Harper was not dead.  He got nearly ONE-THIRD of the vote despite a bad campaign and despite the massive turnout that Trudeau's formidable skills generated.

It's obvious looking at those numbers that Harper had a good shot at a Minority or even better if things had gone just a bit differently.

Stockholm

Harper never had ANY chance of staying in power with a minority unless the Liberals had a secret plan to support a CPC minority government. Harper was always going to be out unless he won another majority and that was never in the cards. 

Stockholm

mark_alfred wrote:

After the Throne Speech, he expressed both kudos and criticisms about it.  That seems good.  If something is good, feel free to call it as such.  If something falls short, then also feel free to call it as such.  Both of which he did effectively after the Throne Speech. 

Yeah well for the last few years Mulcair has been leading the opposition to Harper and let';s face it there has literally been NOTHING the Harper government ever did that was praiseworthy. it was all 100% evil garbage and deserved to be treated as such.

Stockholm

Sean in Ottawa wrote:

I guess you did not see the campaign I did with the NDP and Liberals running ads more against each other than the government and the comments from Mulcair on Trudeau at every stop.

I guess not - the campaign I saw consisted of the Liberals running hard hitting ads that claimed that the NDP would bring in cuts and austerity - all total lies, while the NDP ran nothing but nebulous ads where Mulcair talked about himself sitting in a library on parliament hill.
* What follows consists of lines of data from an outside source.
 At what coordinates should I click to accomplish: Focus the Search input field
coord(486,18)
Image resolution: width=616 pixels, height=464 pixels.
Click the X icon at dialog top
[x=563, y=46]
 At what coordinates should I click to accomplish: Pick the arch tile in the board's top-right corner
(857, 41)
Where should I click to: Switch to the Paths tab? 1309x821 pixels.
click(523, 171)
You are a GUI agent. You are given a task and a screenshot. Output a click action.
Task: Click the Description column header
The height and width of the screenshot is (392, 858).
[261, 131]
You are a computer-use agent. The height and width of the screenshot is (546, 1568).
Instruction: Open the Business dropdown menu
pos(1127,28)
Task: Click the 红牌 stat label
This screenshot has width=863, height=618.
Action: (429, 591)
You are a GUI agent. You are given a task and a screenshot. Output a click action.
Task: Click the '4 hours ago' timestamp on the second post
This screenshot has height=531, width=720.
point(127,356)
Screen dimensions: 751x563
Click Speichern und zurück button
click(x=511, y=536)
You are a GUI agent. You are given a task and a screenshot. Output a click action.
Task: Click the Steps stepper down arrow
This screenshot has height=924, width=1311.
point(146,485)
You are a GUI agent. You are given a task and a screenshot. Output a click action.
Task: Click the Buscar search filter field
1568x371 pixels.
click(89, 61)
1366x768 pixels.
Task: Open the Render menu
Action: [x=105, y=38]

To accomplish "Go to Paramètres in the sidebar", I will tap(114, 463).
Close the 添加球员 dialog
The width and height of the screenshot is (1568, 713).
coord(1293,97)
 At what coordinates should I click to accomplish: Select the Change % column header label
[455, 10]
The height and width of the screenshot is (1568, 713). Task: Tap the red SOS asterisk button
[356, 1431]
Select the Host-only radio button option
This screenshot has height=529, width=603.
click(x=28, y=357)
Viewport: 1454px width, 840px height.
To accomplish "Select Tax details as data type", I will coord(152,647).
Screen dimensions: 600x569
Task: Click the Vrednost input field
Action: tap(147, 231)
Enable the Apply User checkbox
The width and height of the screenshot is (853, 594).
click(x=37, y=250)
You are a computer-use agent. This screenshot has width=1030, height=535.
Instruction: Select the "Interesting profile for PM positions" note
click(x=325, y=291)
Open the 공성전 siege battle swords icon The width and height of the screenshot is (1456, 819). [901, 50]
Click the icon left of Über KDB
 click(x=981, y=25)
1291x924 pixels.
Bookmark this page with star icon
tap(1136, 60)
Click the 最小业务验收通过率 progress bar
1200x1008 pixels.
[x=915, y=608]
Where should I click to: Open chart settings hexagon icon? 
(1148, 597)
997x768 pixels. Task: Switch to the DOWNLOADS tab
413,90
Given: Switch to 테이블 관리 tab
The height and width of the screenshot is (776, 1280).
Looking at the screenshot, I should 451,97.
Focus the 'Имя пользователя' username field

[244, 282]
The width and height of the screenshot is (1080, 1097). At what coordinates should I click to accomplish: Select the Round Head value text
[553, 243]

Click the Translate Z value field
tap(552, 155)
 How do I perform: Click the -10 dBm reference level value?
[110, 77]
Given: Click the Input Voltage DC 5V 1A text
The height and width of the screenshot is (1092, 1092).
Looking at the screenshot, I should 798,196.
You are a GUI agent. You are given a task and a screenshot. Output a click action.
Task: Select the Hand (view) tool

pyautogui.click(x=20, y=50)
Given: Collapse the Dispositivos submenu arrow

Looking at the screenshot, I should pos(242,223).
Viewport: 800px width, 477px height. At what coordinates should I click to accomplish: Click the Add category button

The only NDP ads i ever saw attacking the Liberals were in the last 5 days of the campaign about the TPP...and that was it. 

mark_alfred

Stockholm wrote:

mark_alfred wrote:

After the Throne Speech, he expressed both kudos and criticisms about it.  That seems good.  If something is good, feel free to call it as such.  If something falls short, then also feel free to call it as such.  Both of which he did effectively after the Throne Speech. 

Yeah well for the last few years Mulcair has been leading the opposition to Harper and let';s face it there has literally been NOTHING the Harper government ever did that was praiseworthy. it was all 100% evil garbage and deserved to be treated as such.

Hey Stock, I quite like your posts.  But I'm not sure if you're being facetious or not with this one.  I admit that the NDP has always strove to find some common ground with adversaries, be it the Libs or Cons, and did even find some with the Cons -- that being on some consumer protection stuff, and on the removal of unfair taxes on women's hygiene products.  So, I don't mean to suggest that the NDP has been overly agressive in its opposition always.  They were effective and assertive in both opposing the Con government and in, on a rare occasion or two, working with them for progessive change (another example being the apology to Indigenous peoples over the residential schools.)  Regardless, seems a good approach now to continue with this and even be more open about pointing out good stuff that the Libs do, while also standing up for progressive causes.